You never know when you’ll encounter an example of excellent salesmanship, least of all at the movies. However, that is exactly what happened over the holiday while watching “Hidden Figures,” the wonderful new movie with an outstanding cast that includes Octavia Spencer and Kevin Costner. It’s the surprisingly little known story of three amazing black women mathematicians who were instrumental in the 1962 NASA rocket launch that took John Glenn into space, making him the first American to orbit Earth. The example involved changing some deeply held thinking.
When you introduce a new idea, service, or product, you are naturally coming up against previously held biases that may be based on any or all of the following: earlier experiences, cultural norms, fears, politics, vested interests, etc. In these situations, logical arguments alone rarely change such closed minds.
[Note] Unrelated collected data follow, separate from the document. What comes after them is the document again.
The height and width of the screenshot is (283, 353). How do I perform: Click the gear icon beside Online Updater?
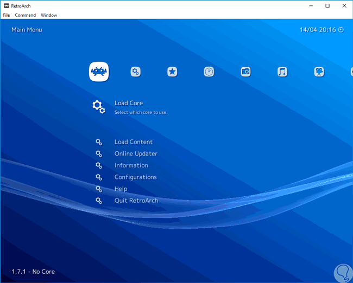click(99, 153)
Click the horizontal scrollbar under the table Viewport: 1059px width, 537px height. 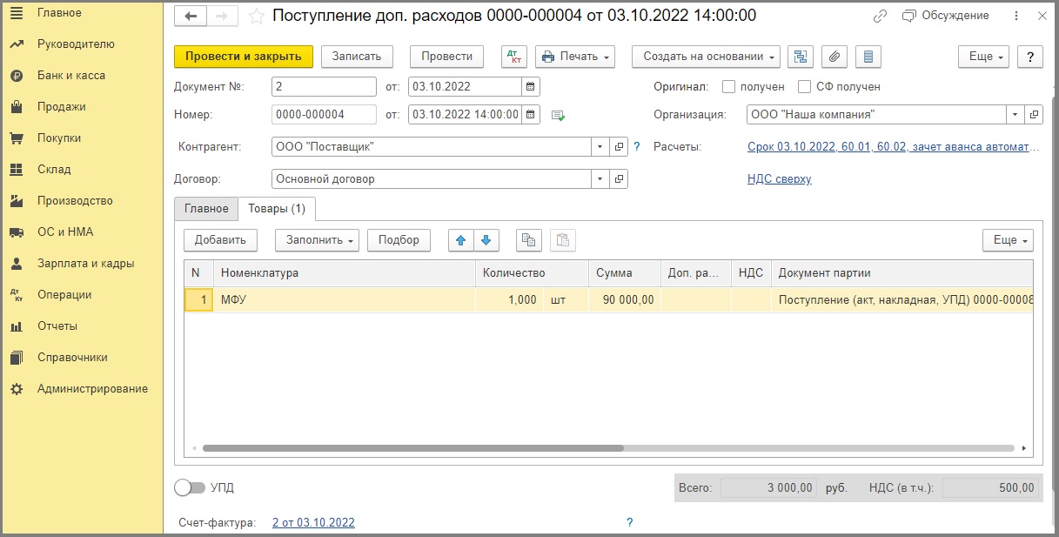pyautogui.click(x=412, y=448)
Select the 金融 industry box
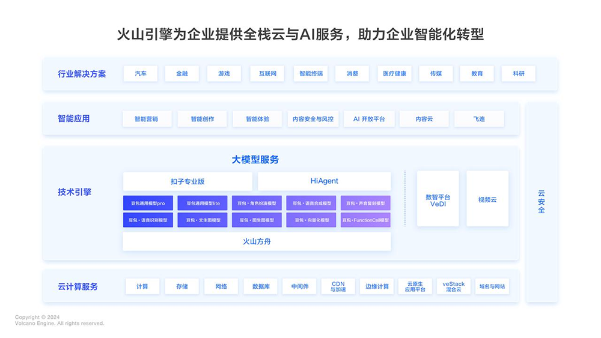 (x=182, y=73)
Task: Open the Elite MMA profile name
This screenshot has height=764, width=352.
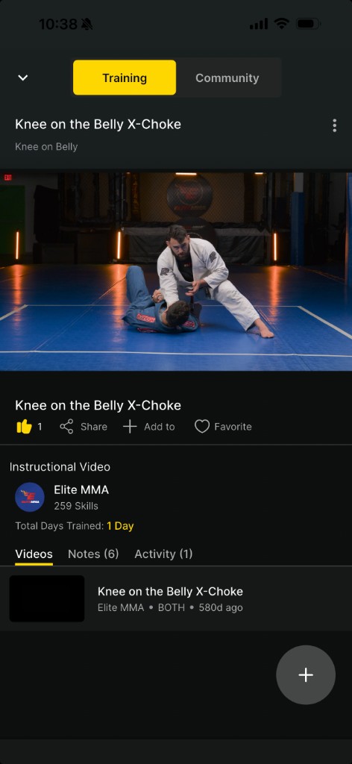Action: 81,489
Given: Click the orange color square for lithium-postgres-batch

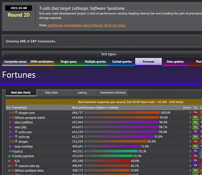Looking at the screenshot, I should pyautogui.click(x=13, y=118).
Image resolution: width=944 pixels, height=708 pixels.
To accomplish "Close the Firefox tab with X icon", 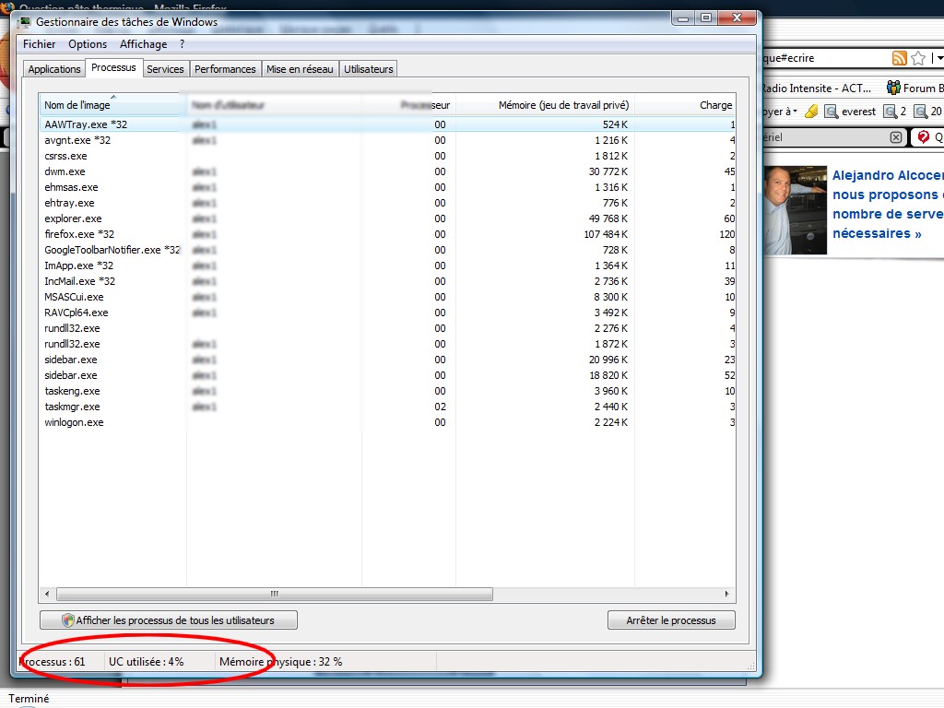I will 895,136.
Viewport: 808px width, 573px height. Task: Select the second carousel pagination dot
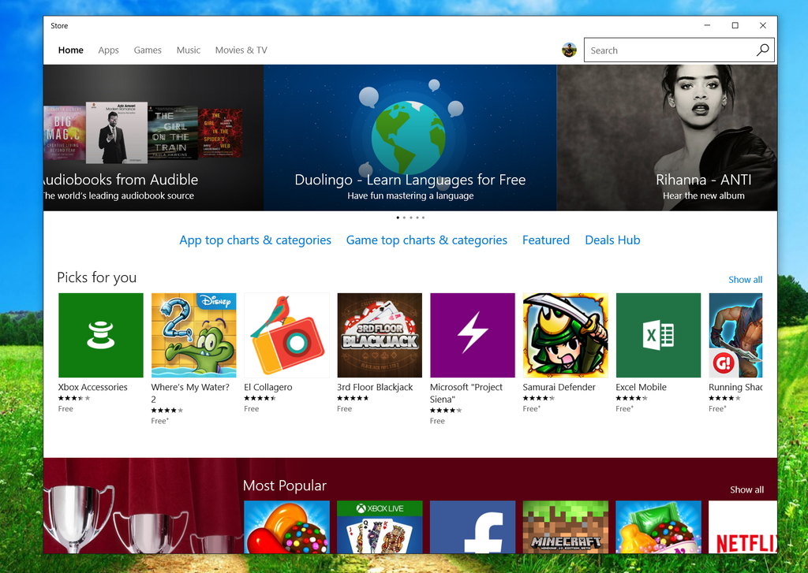click(x=403, y=218)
It takes a creative approach to crack open such rigid thinking.
Mary Jackson, Creative Mind Opener
In the movie, the obstacle was segregation. Engineer Mary Jackson, played by Janelle Monae, a feisty and determined young black woman, is told she cannot take courses she needs to advance her career as an aeronautical engineer, because, being in the segregated south at the time, the courses are taught at an all-white high school. Not one to accept no for an answer, she petitions the school board to get herself admitted. In the movie, she appears before a Judge and successfully wins acceptance to the school.
This is how she did it..
First, she did her homework.
Mary researched her “buyer,” the judge. She learned that he had a number of “firsts” in his background. For example, he was the “first” in his family to attend college.
Second, she anticipated objections
In a fairly tense scene, when the judge denied her request for admission to the school, Mary listened and remained calm.
Third, She responded creatively to win agreement
Her response was along the lines of…”Just as you were the first in…, the first in… and the first to…, don’t you think it’s time for the ‘first’ black woman to attend an all-white high school?” He paused. Before he spoke again, you could see him visioning his own past and feeling all the positive associations that came with having been the “first” in so many situations… and what that meant to him…
Mary’s analogy resonated so much on so many levels with him that he reversed his decision and she was allowed to attend the all-white school. Based on how she framed the issue, how could he do otherwise?
You Don’t Need to be A Rocket Scientist…
I have not done justice to the drama in the movie, so, definitely go see it. However, the point is yes, you may need to be an aeronautical engineer to put a man into orbit, but you only need to be a creative communicator to re-frame another person’s thinking, particularly in seemingly impossible situations.
Analogies and metaphors speak to listeners on many levels. They communicate instant understanding and resonate emotionally and visually. Because of that impact, they are among your most powerful persuasion tools in any presentation, demo, or public forum. As you begin the new year, use this rhetorical tool to help you achieve the results you want.
Happy New Year!
Words Matter – Make What You Say Pay!